-- Begin --
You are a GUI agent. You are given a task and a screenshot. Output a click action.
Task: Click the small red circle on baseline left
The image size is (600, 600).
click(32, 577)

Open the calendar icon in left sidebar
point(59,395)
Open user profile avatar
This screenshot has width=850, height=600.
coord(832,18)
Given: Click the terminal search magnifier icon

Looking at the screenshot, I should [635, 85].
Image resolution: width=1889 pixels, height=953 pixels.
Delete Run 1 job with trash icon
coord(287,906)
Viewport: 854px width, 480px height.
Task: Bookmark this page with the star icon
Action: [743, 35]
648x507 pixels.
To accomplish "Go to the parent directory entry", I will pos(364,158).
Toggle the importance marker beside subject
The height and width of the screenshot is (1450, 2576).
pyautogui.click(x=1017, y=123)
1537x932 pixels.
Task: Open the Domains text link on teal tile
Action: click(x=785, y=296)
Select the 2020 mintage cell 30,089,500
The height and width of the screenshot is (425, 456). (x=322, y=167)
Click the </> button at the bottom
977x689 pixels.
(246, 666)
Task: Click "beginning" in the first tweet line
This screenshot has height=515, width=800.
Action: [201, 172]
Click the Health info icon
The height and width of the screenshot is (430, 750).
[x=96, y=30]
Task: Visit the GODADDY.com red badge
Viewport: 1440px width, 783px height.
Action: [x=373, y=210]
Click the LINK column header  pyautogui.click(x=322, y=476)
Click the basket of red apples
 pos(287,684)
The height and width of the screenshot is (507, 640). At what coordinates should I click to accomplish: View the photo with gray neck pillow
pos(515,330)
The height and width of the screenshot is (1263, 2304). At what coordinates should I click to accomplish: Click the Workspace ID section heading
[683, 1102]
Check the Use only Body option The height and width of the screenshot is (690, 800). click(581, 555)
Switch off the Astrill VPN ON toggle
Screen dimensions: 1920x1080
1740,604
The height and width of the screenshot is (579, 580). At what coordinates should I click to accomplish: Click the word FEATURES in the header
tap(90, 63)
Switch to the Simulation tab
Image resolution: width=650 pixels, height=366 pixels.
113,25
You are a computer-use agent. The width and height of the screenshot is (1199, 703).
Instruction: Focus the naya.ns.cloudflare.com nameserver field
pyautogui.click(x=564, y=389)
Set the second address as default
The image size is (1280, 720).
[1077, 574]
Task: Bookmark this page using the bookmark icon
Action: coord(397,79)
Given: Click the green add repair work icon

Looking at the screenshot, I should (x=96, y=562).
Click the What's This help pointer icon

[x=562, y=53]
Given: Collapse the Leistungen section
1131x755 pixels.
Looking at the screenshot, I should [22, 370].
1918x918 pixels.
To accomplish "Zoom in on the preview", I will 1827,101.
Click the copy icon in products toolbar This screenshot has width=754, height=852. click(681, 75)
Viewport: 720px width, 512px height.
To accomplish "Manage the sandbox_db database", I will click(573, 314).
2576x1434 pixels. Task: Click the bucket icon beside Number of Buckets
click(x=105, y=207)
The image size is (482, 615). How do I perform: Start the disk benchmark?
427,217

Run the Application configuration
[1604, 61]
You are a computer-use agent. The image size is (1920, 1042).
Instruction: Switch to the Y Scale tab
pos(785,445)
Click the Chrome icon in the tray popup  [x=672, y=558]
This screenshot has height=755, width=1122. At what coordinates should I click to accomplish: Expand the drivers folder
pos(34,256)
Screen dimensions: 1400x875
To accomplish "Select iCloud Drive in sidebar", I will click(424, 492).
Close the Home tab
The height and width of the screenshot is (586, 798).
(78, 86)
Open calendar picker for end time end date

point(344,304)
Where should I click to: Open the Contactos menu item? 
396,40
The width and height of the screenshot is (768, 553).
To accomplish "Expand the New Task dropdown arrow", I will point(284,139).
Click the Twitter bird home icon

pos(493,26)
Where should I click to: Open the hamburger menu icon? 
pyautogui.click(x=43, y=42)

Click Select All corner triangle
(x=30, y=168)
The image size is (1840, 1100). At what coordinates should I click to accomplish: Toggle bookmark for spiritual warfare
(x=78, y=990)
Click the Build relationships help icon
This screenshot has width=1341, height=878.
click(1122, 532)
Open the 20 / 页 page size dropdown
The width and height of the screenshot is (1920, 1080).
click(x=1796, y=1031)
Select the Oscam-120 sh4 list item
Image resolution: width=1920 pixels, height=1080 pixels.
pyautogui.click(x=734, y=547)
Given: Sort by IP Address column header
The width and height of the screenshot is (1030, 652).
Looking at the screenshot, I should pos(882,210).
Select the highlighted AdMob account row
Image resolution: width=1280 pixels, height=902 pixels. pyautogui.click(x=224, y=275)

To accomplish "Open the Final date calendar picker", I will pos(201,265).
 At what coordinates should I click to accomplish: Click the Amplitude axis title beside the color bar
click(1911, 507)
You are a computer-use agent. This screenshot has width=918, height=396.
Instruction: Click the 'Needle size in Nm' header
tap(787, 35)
-- End --
→ **GOAL**: Identify every line in the records above that contains the word "pixels" and copy each one out in full. Case counts.

→ **SOLUTION**:
Image resolution: width=1889 pixels, height=953 pixels.
648x507 pixels.
1537x932 pixels.
977x689 pixels.
Image resolution: width=650 pixels, height=366 pixels.
1131x755 pixels.
1918x918 pixels.
2576x1434 pixels. Task: Click the bucket icon beside Number of Buckets
Image resolution: width=1920 pixels, height=1080 pixels.
Image resolution: width=1280 pixels, height=902 pixels. pyautogui.click(x=224, y=275)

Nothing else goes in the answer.